Chocolate and wine share other fun similarities beyond these oh-so-welcomed health and beauty revelations. Perhaps surprisingly, they are described using a very similar vocabulary of taste characteristics such as “tannic, acidic, sweet, floral, fruity, spicy, earthy, etc.” And they both have earned an association – together or alone – with romance, sensuality and epicurean sumptuousness. Dessert wines, in particular, have been paired with chocolate by chocolatiers and sommeliers alike in delightful feats of palate alchemy.
So this Valentine’s Day, don’t just give chocolate – step it up and bring along a bottle of elixir d’amore! (Don’t know much about dessert wine at all? Check out my recent post, Sweeten Up Your Wine Repertoire for a quick primer.)
A few things to keep in mind when pairing chocolate with wine:
- Choose a wine at least as sweet as or sweeter than the chocolate; otherwise, the taste may quickly veer towards sour.
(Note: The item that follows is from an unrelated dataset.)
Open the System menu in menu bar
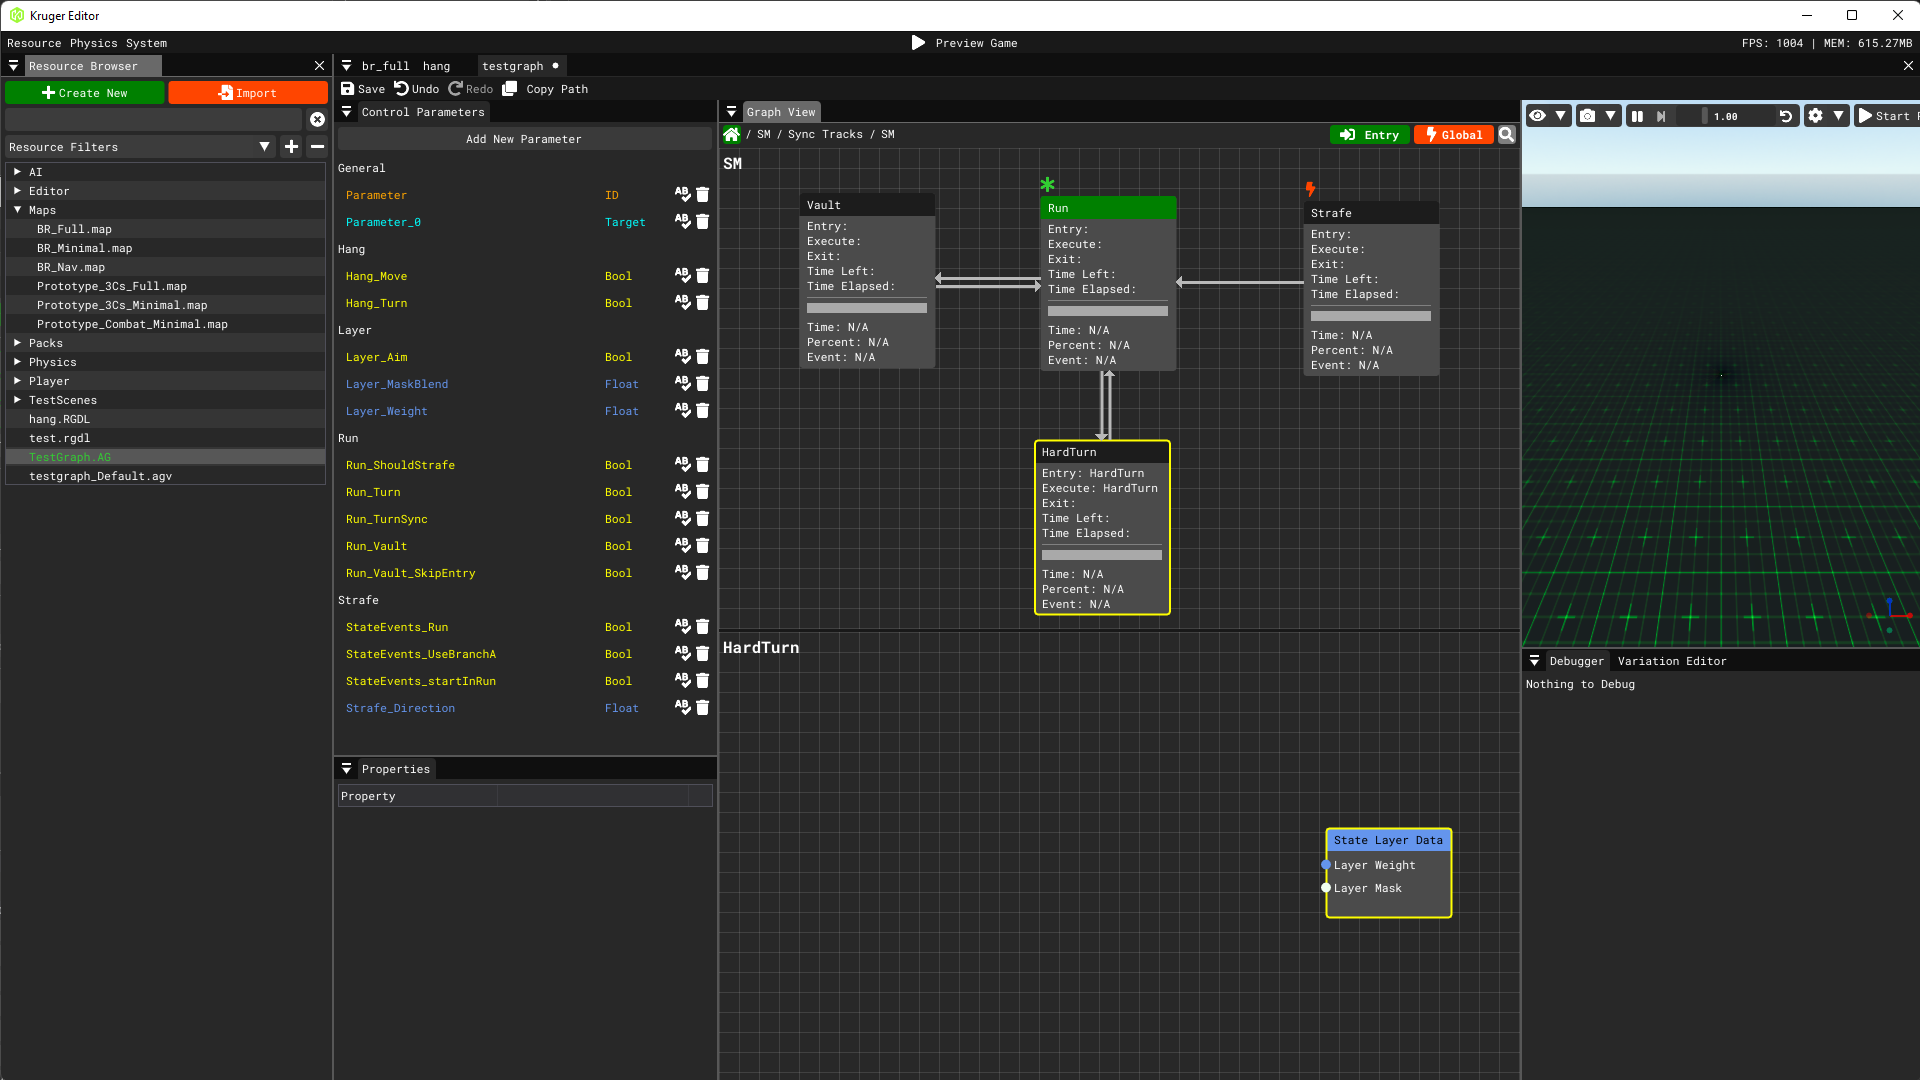click(x=146, y=42)
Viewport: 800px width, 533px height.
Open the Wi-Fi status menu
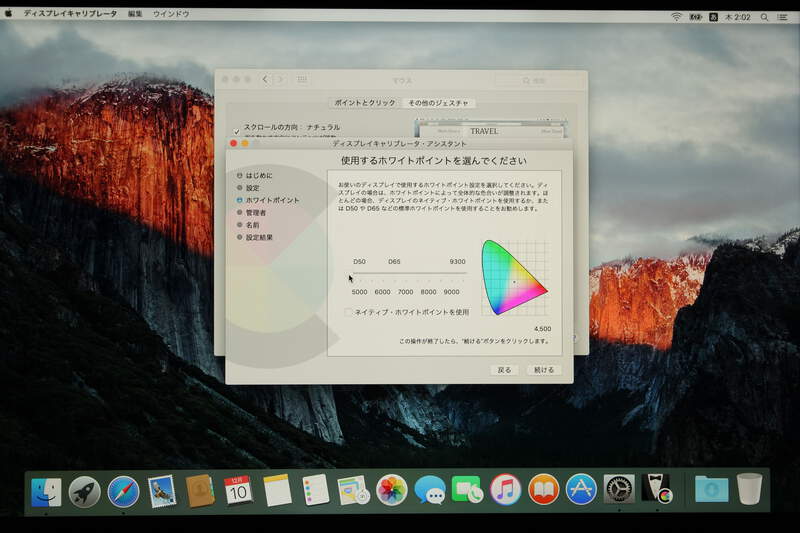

- The darker the chocolate (usually less sweet), the more full-bodied the wine should be. For example, a dark chocolate tends to pair well with an intense fruit driven red, such as a late harvest California Zinfandel or jammy Syrah.
- Wines may provide either matching or complementary characteristics. A wine with fruity and floral notes, for example, could work well with either a fruit-infused truffle OR a dry, earthy chocolate block.
- As with any food and wine pairing, your personal palate is the your most trusted guide, so be creative and have fun. Santé!